FIT: A Large-Scale Dataset for Fit-Aware
Virtual Try-On

1University of Washington, 2Google Research
*Equal contribution, listed alphabetically

SIGGRAPH 2026

We present the FIT Dataset: A dataset and benchmark designed for fit-aware virtual try-on, featuring diverse garment fits (e.g. tight, loose) and precise size annotations. Left: Example dataset triplets consisting of (1) the conditioning garment image (top), (2) the conditioning person image (middle), and (3) the target try-on image (bottom). Right: Visualization of the corresponding person and garment measurement annotations. Backgrounds removed for clarity.

Abstract

Given a person and a garment image, virtual try-on (VTO) aims to synthesize a realistic image of the person wearing the garment while preserving their original pose and identity. Although recent VTO methods excel at visualizing garment appearance, they largely overlook a crucial aspect of the try-on experience: the accuracy of garment fit -- for example, depicting how an extra-large shirt looks on an extra-small person.

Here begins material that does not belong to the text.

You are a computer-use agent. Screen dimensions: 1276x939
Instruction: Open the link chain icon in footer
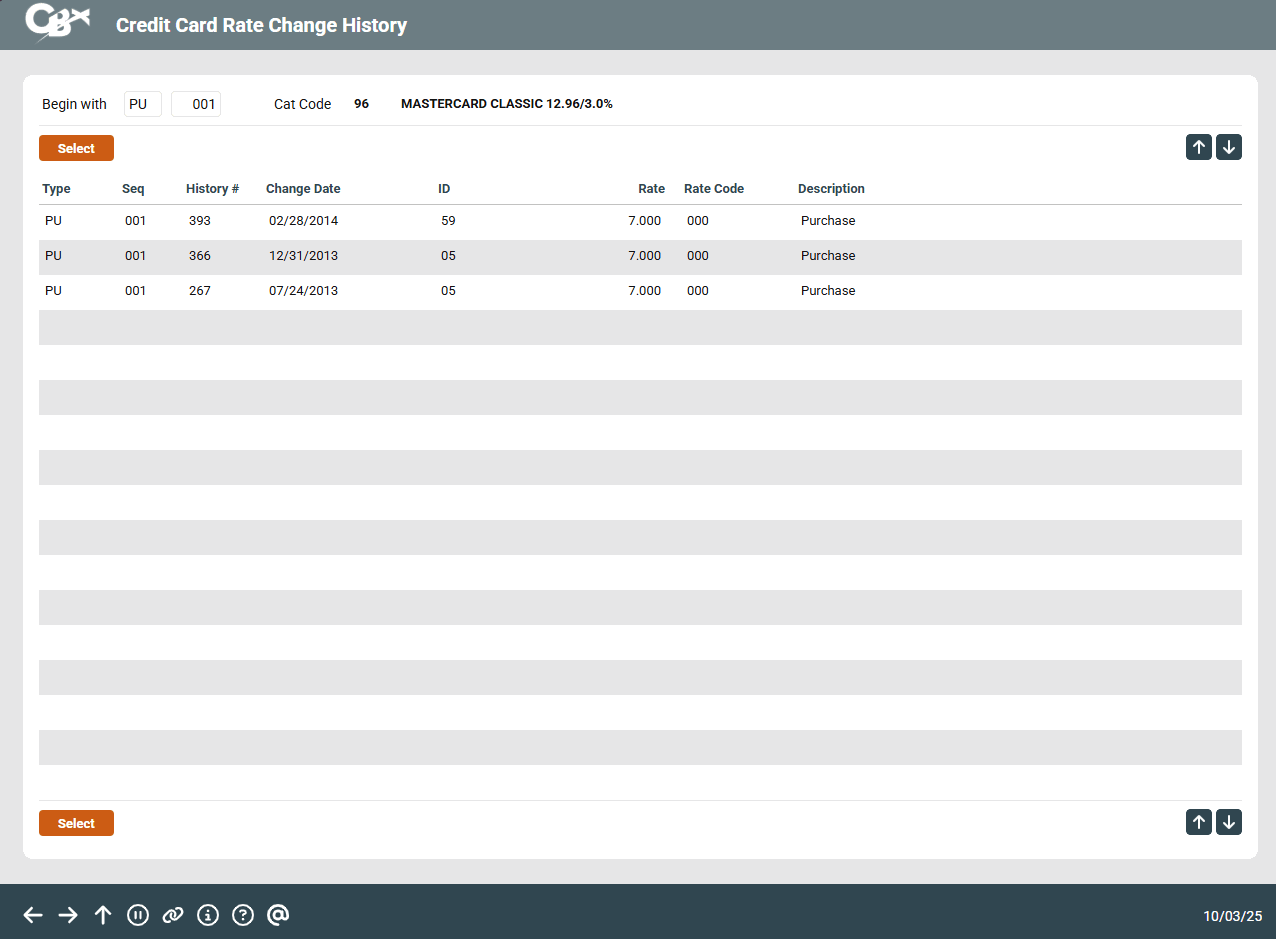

A key obstacle is the absence of datasets that provide precise garment and body size information, particularly for "ill-fit” cases, where garments are significantly too large or too small. Consequently, current VTO methods default to generating well-fitted results regardless of the garment or person size.

In this paper, we take the first steps towards solving this open problem. We introduce FIT (Fit-Inclusive Try-on), a large-scale VTO dataset comprising over 1.13M try-on image triplets accompanied by precise body and garment measurements. We overcome the challenges of data collection via a scalable synthetic strategy: (1) We programmatically generate 3D garments using GarmentCode and drape them via physics simulation to capture realistic garment fit. (2) We employ a novel re-texturing framework to transform synthetic renderings into photorealistic images while strictly preserving geometry. (3) We introduce person identity preservation into our re-texturing model to generate paired person images (same person, different garments) for supervised training. Finally, we leverage our FIT dataset to train a baseline fit-aware virtual try-on model. Our data and results set the new state-of-the-art for fit-aware virtual try-on, as well as offer a robust benchmark for future research. We will make all data and code publicly available.

FIT Logo FIT Dataset

Browse the FIT Dataset

The FIT dataset consists of 1,137,282 training and 1000 test samples, each consisting of $(I_{\text{try-on}}, I_{\text{p}}, I_g, m_p, m_g)$. FIT covers 168 distinct body shapes (82 men's, 86 women's) in sizes XS-3XL, 528 body poses, as well as 158,483 unique top and garment designs. The garments come in a diverse range of fits, from loose to tight. Refer to our paper for additional dataset statistics.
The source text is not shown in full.